A written motion in a civil action is a pleading. LSA-C.C.P. art. 852. “Every pleading subsequent to the original petition shall be served on the adverse party as provided by LSA-C.C.P. art. 1313 or 1314, whichever is applicable.” LSA-C.C.P. art. 1312. Since an ex parte motion is a nonre-sponsive pleading, the method of its service is governed by LSA-C.C.P. art. 1313.

LSA-C.C.P. art. 1313 requires the party or counsel making service thereunder to file in the record a certification of the manner in which service was made. A certificate of service is presumed to be correct. Hall v. Hall, 460 So.2d 1053 (La.App. 2d Cir.1984). Failure to effect service of process in a civil proceeding, except summary and executory proceedings, renders all proceedings absolutely null. Peschier v. Peschier, 419 So.2d 923 (La.1982).

*976The appellants contend they were not served with the motion to limit the time to answer.
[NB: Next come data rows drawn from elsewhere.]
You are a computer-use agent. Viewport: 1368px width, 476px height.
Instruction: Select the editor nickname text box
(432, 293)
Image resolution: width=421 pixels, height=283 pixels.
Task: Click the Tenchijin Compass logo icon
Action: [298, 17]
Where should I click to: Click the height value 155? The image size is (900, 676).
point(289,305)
Durr has not offered any evidence of service on the appellants as required by LSA-C.C.P. art. 1313. Indeed, the certificate of service submitted herein by .Durr is its own best evidence of his failure to serve the motion on the appellants. Therefore, the trial court was in error in dismissing the appellants’ claims, in absence of service of the motion on the appellants.
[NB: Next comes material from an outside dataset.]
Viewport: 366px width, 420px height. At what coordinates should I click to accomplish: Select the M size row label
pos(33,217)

Appellee Durr cites Shell Oil Co. v. Minvielle, 491 So.2d 785 (La.App. 3d Cir.1986), a concursus in which the State was a defendant. The State failed to answer for over 16 years. Another defendant filed a motion under LSA-C.C.P. art. 4657 requiring the State to answer within ten days, and later obtained a judgment barring the State’s claim. The delay for appeal expired and the State filed a motion to annul the judgment on the grounds that the Minv-ielles did not comply with LSA-C.C.P. art. 1704, which requires service on the attorney general before a default judgment is taken against the State. The court held LSA-C.C.P. art. 1704 does not apply to concursus. That case, and others cited in the opinion, are distinguished from the present case in that they did not involve the issue presented here regarding the difference between the “motion” and the “order” referred to in LSA-C.C.P. art. 4657.

CONCLUSION

Accordingly, the judgment appealed is vacated and the case is remanded to the trial court for further proceedings in accordance with law and the views expressed herein. The costs of appeal are assigned to the appellees.
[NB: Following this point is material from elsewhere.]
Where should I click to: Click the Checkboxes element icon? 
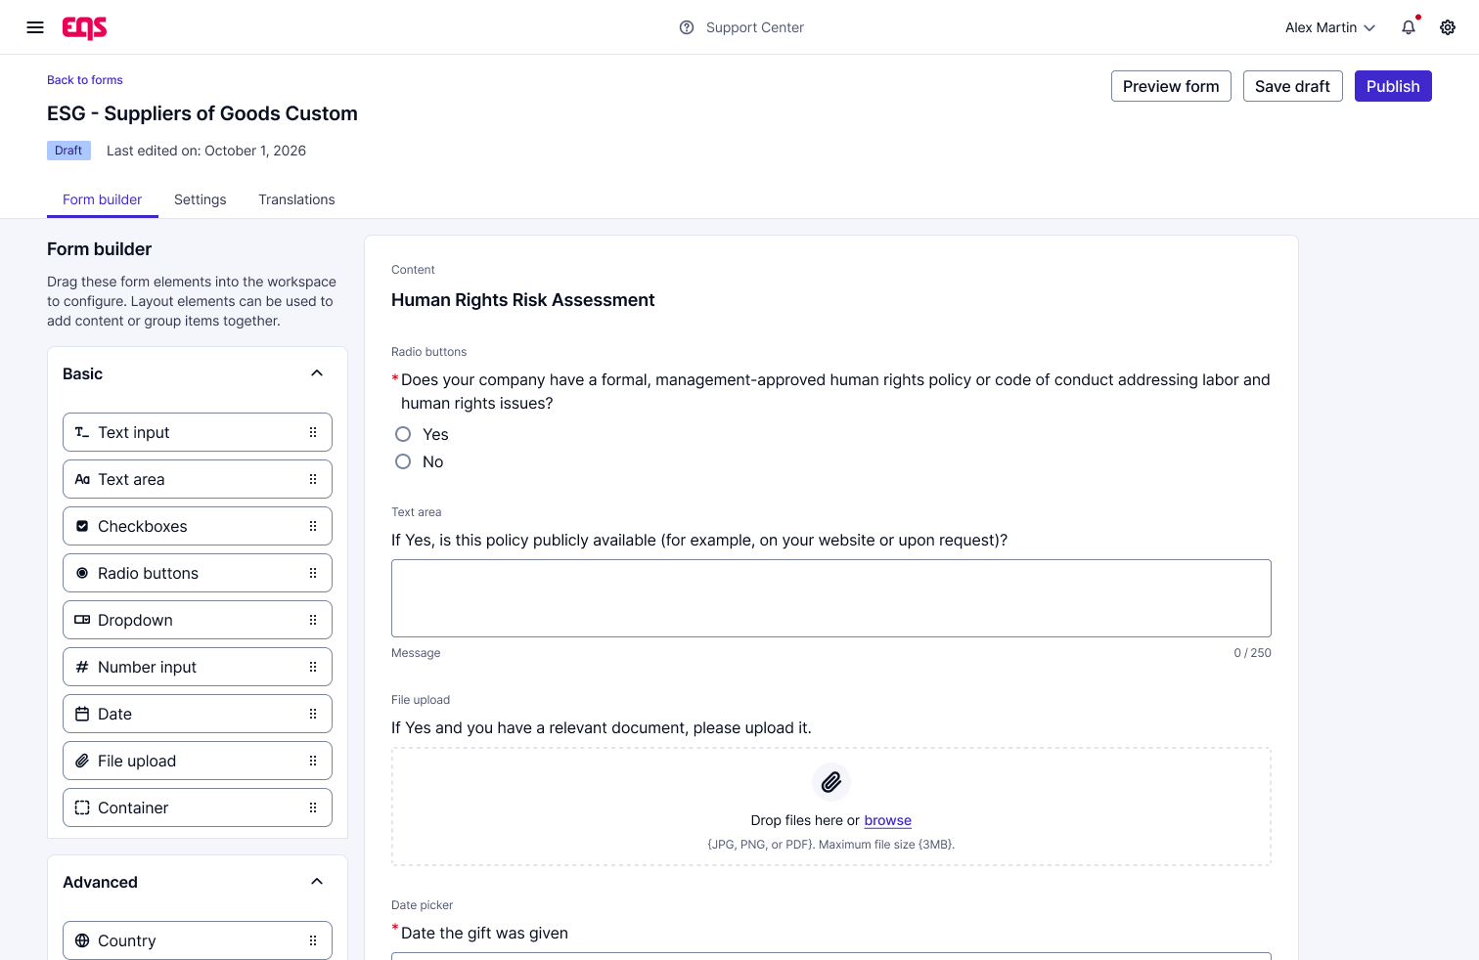point(82,526)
JUDGMENT VACATED AND CASE REMANDED.

. § 3480. Service of citation on secretary of state; sending or delivering notice and copies; filing receipt or affidavit; continuances Service of citation in any case provided in R.S. 13:3479 shall be made by serving a copy of the petition and citation on the secretary of state, or his successor in office, and such service shall be sufficient service upon any such non-resident; provided that notice of such service, together with a copy of the petition and citation are forthwith sent by registered mail by the plaintiff to the defendant, or actually delivered to the defendant, and the defendant's return receipt, in case notice is sent by registered mail, or affidavit of the party delivering the petition and citation in case notice is made by actual delivery, is filed in the proceedings before judgment can be rendered against any such non-resident. The court in which the action is pending may order such continuances as may be necessary to afford the defendant reasonable opportunity to defend the action.

. Bennie Saucier; Hunt Process Corp.-Southern; Metal Parts, Inc.; Commercial Union Insurance Co.; USF & G; Allstate Insurance Co.

. ORDER

Considering the above and foregoing, it is hereby ordered that the individuals and/or corporations set forth hereinbelow file an answer in the above entitled and numbered matter not later than 10 days from the publication of this order in accordance with law, and, in the event said answer is not filed within said delay, that these individuals and/or corporations shall be forever barred from asserting any claims against the funds on deposit herein or against Audubon Insurance Company.

The individuals who are hereby subject to this order are as follows: (A) Benny Saucier, (B) Hunt Process Corporation-Southern, (C) Metal Parts, Inc., (D) Eirdis Gay, (E) Commercial Union Insurance Company, (F) United States Fidelity & Guaranty Company, and (G) Allstate Insurance Company.

THIS ORDER SIGNED at Natchitoches, Natchitoches Parish, Louisiana, this 1st day of May, 1986.